Scientific and business practices are increasingly resulting in large collections of randomized experiments. Analyzed together, these collections can tell us things that individual experiments in the collection cannot. We study how to learn causal relationships between variables from such collections when the number experiments is large, many experiments have very small effects, and the analyst lacks metadata (e.g., descriptions of the interventions). Here we use experimental groups as instrumental variables (IV) and show that a standard method (two-stage least squares) is biased even when the number of experiments is infinite. We show how a sparsity-inducing $l_0$ regularization can --- in a reversal of the standard bias--variance tradeoff in regularization --- reduce bias and MSE of interventional predictions. We propose a cross-validation procedure (IVCV) to feasibly select the regularization parameter. Using a trick from Monte Carlo sampling, IVCV can be done using summary statistics instead of raw data, thus making it simple to use in many real-world applications.

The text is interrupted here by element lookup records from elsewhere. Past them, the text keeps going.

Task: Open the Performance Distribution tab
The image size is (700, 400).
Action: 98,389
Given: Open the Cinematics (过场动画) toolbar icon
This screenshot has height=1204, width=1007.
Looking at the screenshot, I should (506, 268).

**Discovering causation in data**

#### Abstract

The aim of machine learning is to discover dependencies between variables, and use these dependencies to provide predictions. This is in stark contrast to other sciences, which aim at discovering causal relations between variables, and using these causal relations to provide with explanations. Since machine learning ignores the differences between dependence and causation, current machine learning algorithms excel at prediction by exploiting indirect dependencies, are unable to explain their outcomes, need large amounts of data to solve the task at hand, and fail when facing distributional shifts --- such as adversarial perturbations. In this talk, we ask the question: Can machine learning evolve and address these problems by discovering and leveraging causation? We will conjecture that this is the case, by 1) developing a novel and theoretically sustained framework to uncover causal relations between pairs of variables, 2) exemplifying the preliminary use of these methods in computer vision and natural language understanding tasks, and 3) moving towards the multivariate case thanks to the use of Generative Adversarial Networks.